Stored data entries:
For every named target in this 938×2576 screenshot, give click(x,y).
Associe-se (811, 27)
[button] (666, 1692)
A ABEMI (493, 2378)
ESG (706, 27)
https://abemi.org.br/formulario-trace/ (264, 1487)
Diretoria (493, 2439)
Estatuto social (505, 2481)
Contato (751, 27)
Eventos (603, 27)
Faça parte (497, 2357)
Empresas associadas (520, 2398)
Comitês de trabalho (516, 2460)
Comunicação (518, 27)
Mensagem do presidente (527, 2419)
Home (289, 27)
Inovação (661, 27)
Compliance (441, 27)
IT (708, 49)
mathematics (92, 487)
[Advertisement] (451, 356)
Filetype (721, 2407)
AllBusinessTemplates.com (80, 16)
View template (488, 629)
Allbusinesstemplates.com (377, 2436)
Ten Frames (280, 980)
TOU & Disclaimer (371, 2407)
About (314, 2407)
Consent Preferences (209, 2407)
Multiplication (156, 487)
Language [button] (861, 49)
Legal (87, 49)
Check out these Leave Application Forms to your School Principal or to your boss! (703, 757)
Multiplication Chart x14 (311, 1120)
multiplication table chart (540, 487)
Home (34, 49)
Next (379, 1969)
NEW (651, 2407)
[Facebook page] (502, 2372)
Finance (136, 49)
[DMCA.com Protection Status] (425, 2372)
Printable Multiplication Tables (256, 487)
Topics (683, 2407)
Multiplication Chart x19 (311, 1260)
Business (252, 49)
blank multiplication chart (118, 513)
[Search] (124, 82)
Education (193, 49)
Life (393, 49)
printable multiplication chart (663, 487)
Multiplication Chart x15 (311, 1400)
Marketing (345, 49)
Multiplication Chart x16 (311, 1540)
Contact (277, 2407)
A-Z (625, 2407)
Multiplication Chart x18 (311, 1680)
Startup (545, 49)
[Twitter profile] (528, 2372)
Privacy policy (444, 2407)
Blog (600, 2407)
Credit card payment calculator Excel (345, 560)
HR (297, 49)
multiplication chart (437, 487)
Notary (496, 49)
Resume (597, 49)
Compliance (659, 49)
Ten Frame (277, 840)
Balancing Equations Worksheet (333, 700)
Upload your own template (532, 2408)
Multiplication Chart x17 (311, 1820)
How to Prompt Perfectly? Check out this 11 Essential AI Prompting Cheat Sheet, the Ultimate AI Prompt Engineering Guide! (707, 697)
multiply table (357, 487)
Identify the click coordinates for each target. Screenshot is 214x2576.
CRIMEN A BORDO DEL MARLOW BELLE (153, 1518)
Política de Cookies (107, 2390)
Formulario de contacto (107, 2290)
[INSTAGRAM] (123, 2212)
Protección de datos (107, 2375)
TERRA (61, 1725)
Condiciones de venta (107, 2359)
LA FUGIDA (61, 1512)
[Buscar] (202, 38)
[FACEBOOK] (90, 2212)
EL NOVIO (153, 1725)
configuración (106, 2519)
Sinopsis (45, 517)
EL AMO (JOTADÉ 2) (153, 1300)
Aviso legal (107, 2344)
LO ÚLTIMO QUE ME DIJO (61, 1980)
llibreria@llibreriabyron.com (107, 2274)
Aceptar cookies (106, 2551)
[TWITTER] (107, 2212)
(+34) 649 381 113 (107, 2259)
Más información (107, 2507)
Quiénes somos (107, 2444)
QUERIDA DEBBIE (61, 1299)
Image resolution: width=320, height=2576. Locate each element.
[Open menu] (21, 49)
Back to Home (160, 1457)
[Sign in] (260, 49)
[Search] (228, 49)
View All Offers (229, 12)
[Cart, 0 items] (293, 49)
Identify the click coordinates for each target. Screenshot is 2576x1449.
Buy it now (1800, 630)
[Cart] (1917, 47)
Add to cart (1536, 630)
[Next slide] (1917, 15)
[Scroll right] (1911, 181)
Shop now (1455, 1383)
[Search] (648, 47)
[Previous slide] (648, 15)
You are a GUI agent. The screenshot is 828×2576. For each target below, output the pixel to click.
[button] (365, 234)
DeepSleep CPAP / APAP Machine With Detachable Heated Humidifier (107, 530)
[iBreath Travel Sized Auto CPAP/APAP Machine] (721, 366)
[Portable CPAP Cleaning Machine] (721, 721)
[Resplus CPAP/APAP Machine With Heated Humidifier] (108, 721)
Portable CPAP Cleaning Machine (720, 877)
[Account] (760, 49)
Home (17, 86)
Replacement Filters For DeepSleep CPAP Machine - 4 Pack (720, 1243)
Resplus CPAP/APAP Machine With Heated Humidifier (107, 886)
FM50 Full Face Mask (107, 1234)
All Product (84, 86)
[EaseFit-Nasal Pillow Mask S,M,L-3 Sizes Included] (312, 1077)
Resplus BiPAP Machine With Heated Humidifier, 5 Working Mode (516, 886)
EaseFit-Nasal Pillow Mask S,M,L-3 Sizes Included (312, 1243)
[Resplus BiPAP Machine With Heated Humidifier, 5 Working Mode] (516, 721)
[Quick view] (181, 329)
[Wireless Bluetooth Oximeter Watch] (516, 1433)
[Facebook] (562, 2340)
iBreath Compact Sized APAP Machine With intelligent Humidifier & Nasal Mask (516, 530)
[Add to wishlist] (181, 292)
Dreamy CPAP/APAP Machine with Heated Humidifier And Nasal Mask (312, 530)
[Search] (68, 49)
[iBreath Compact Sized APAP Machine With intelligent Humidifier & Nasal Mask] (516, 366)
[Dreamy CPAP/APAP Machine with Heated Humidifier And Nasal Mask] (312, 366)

### Task item:
Every line from the line containing "How to Prompt" through the line containing "Buy it now (1800, 630)" in the records above must be retyped exactly. Leave out the rest.

### Task answer:
How to Prompt Perfectly? Check out this 11 Essential AI Prompting Cheat Sheet, the Ultimate AI Prompt Engineering Guide! (707, 697)
multiply table (357, 487)
Identify the click coordinates for each target. Screenshot is 214x2576.
CRIMEN A BORDO DEL MARLOW BELLE (153, 1518)
Política de Cookies (107, 2390)
Formulario de contacto (107, 2290)
[INSTAGRAM] (123, 2212)
Protección de datos (107, 2375)
TERRA (61, 1725)
Condiciones de venta (107, 2359)
LA FUGIDA (61, 1512)
[Buscar] (202, 38)
[FACEBOOK] (90, 2212)
EL NOVIO (153, 1725)
configuración (106, 2519)
Sinopsis (45, 517)
EL AMO (JOTADÉ 2) (153, 1300)
Aviso legal (107, 2344)
LO ÚLTIMO QUE ME DIJO (61, 1980)
llibreria@llibreriabyron.com (107, 2274)
Aceptar cookies (106, 2551)
[TWITTER] (107, 2212)
(+34) 649 381 113 (107, 2259)
Más información (107, 2507)
Quiénes somos (107, 2444)
QUERIDA DEBBIE (61, 1299)
Image resolution: width=320, height=2576. Locate each element.
[Open menu] (21, 49)
Back to Home (160, 1457)
[Sign in] (260, 49)
[Search] (228, 49)
View All Offers (229, 12)
[Cart, 0 items] (293, 49)
Identify the click coordinates for each target. Screenshot is 2576x1449.
Buy it now (1800, 630)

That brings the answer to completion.